John Bowes died at the age of 74 in 1885.  After a service in the Parish Church at Barnard Castle, his body was transferred to the vault at Gibside Hall to join that of his wife Josephine.  There their bodies were to lie in waiting until the Chapel was completed.
Because of a second marriage which John had contracted after the death of Josephine and various legacies, his will took a long time to go through probate. It was not until 1905 that the Trustees of the Chapel received monies from John's will, and it was deemed insufficient to complete the building of the Chapel.
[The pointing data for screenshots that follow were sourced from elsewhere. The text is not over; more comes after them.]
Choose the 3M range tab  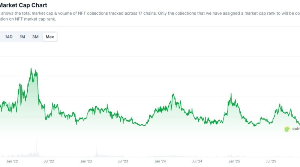point(35,37)
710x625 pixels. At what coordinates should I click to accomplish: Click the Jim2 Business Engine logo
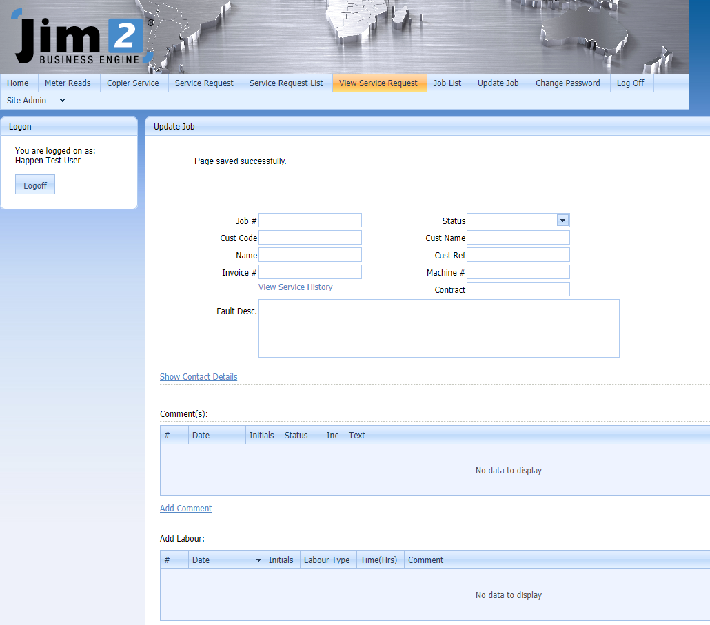(x=79, y=40)
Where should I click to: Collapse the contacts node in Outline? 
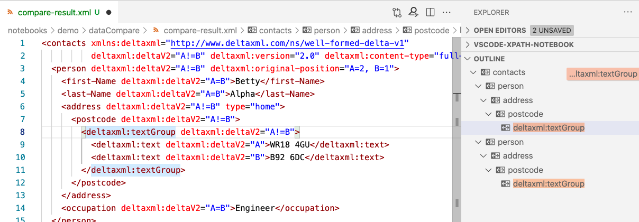pyautogui.click(x=472, y=72)
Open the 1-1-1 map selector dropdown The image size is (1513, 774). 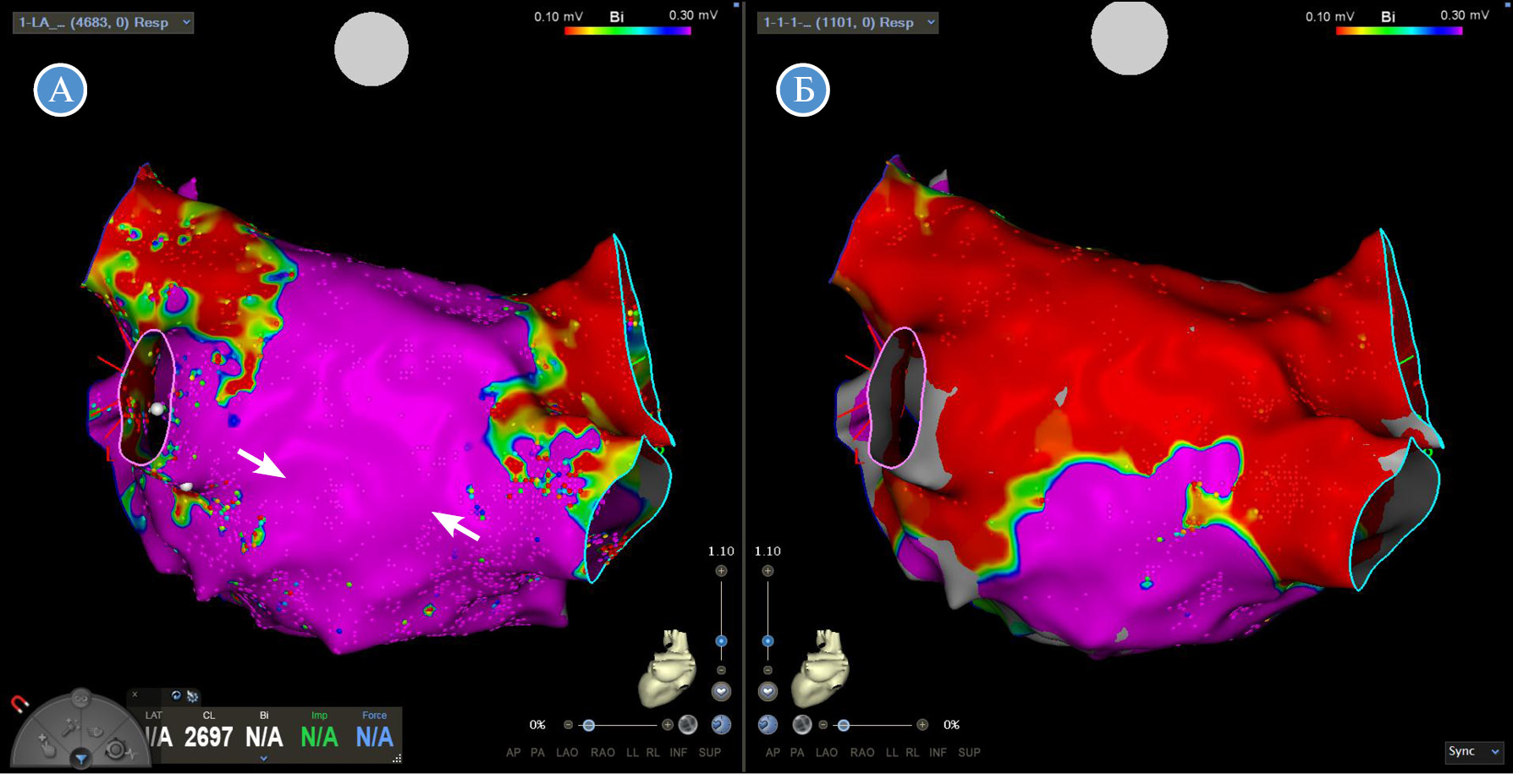pos(847,23)
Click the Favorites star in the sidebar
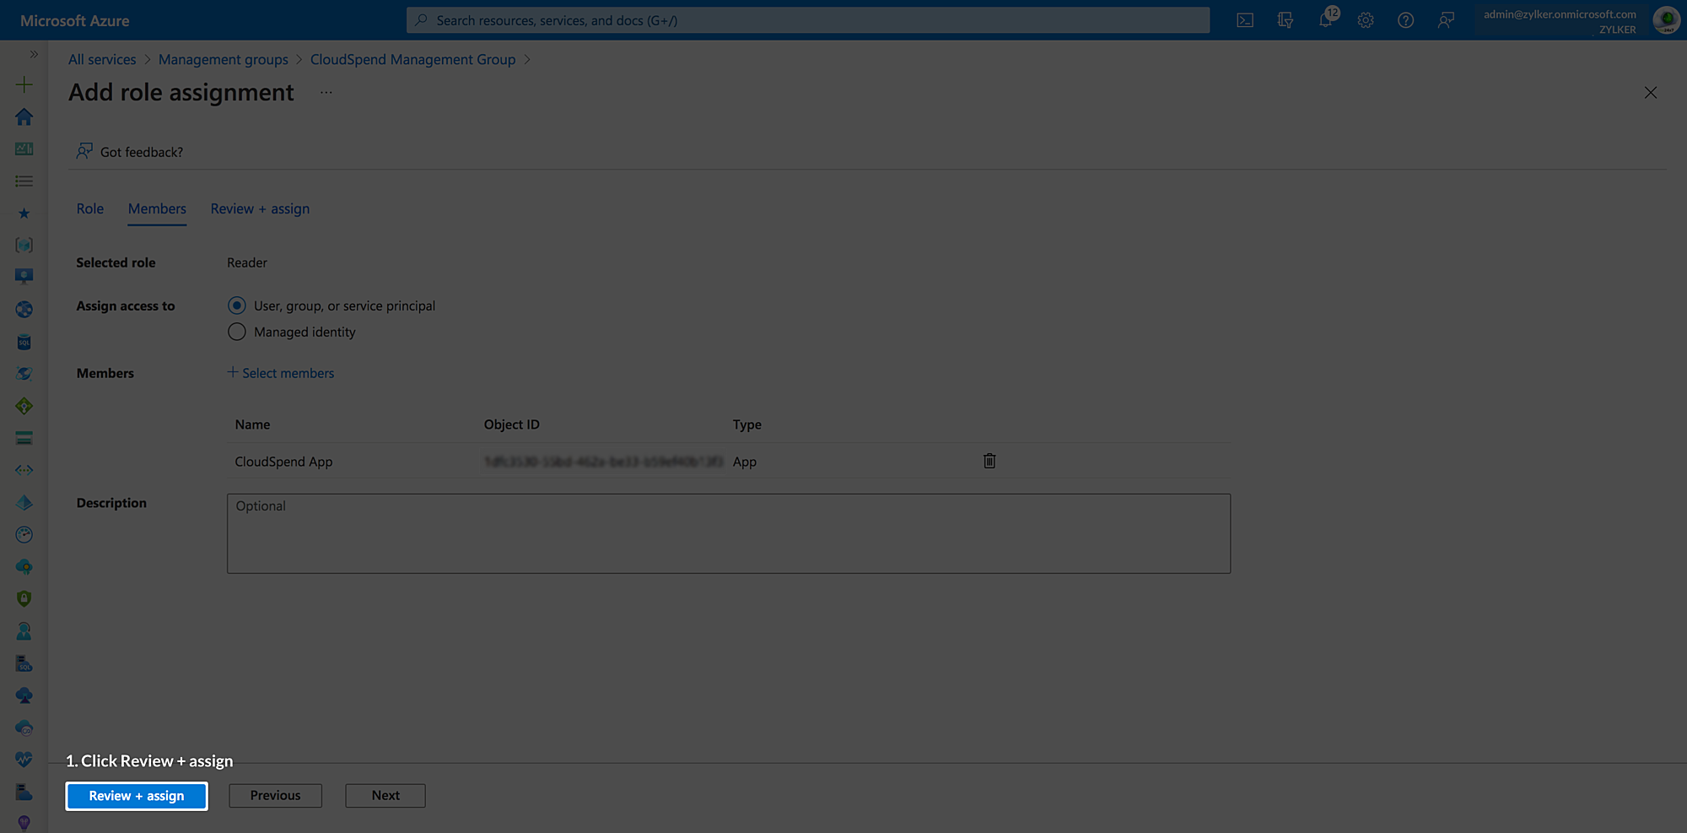The image size is (1687, 833). coord(24,213)
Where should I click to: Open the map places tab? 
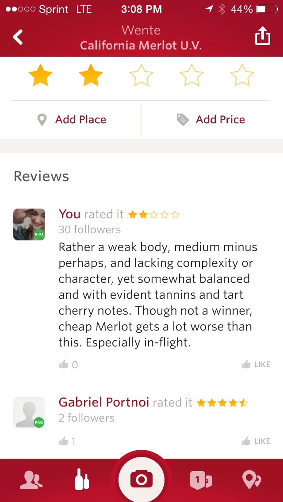pos(252,480)
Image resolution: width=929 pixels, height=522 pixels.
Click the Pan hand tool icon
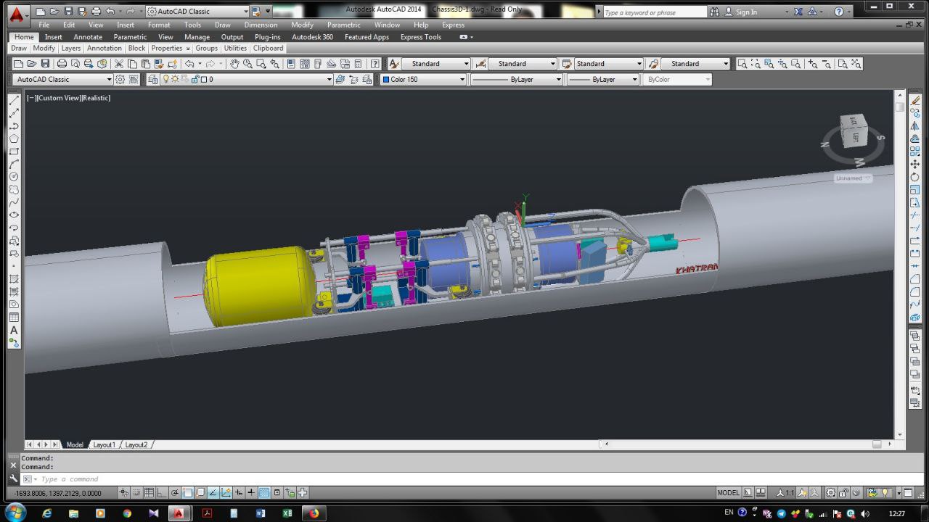tap(234, 64)
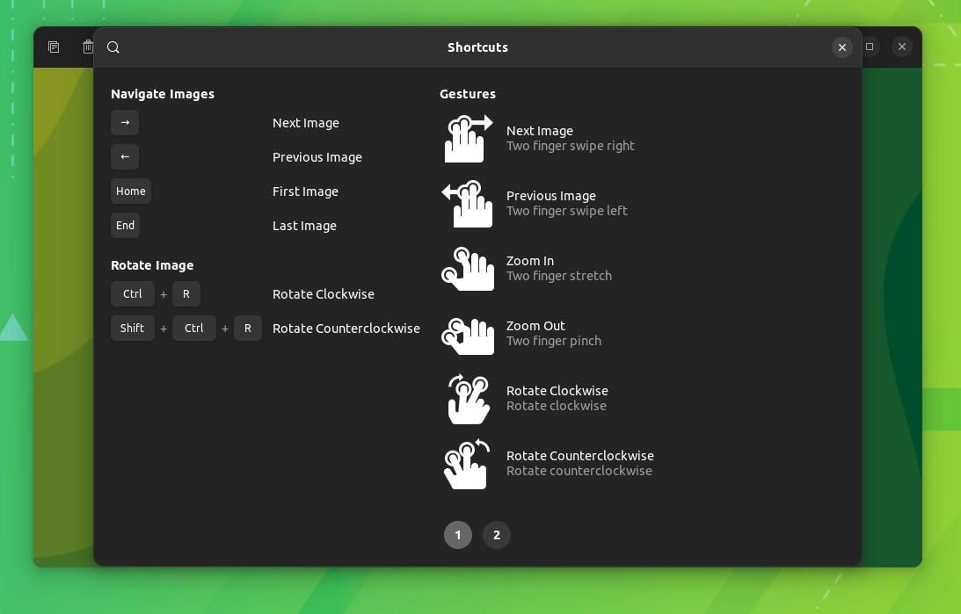Click the Zoom Out two finger pinch icon
Viewport: 961px width, 614px height.
pyautogui.click(x=467, y=334)
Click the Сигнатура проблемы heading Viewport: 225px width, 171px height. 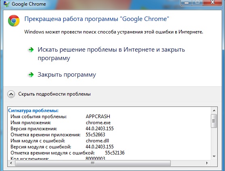pos(33,111)
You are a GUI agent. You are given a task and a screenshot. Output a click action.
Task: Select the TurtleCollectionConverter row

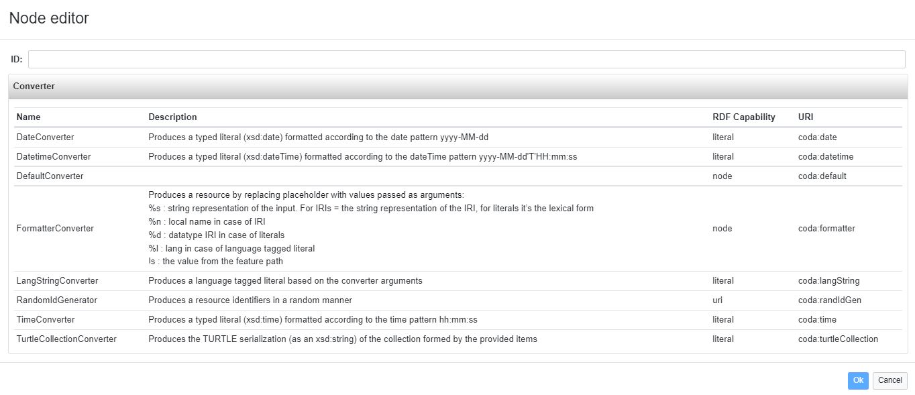pyautogui.click(x=66, y=339)
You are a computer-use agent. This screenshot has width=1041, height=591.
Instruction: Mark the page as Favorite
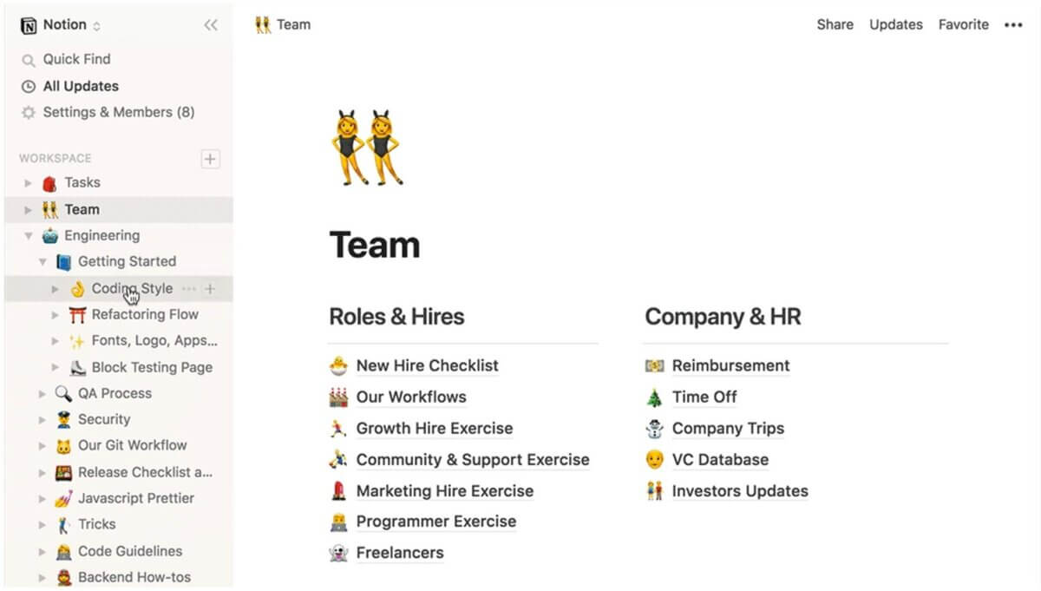coord(963,25)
The Chapel was left for another twenty years whilst the money accumulated in the banks.  In 1926 the Trustees of the Museum and the Trustees of the Chapel agreed that the Chapel could be rebuilt on a corner of the Museum Park.  The old Chapel was taken down stone by stone and the pieces transported on a small railway to the new location, where the new church was built.  The building was finished by 1928. One night in July the bodies of John and Josephine were brought from the chapel at Gibside Hall and at daybreak were laid to rest in a new tomb behind the apse of the church.  In September 1928 the Church of St Mary's was consecrated by the Bishop of Hexham and Newcastle, and became the parish church for the Catholics of Barnard Castle.
Each year I celebrate a Solemn Requiem Mass for the repose of the souls of our Founders.  I often speculate about the position of their bodies lying in their tomb.  The church is aligned to the east, but if I were to be able to see through the wall of the church when saying Mass, I would be looking straight at the front doors of the Museum; since the tomb is similarly aligned I wonder which way John and Josephine are facing - to the High Altar (which would be normal) or to their beloved Museum!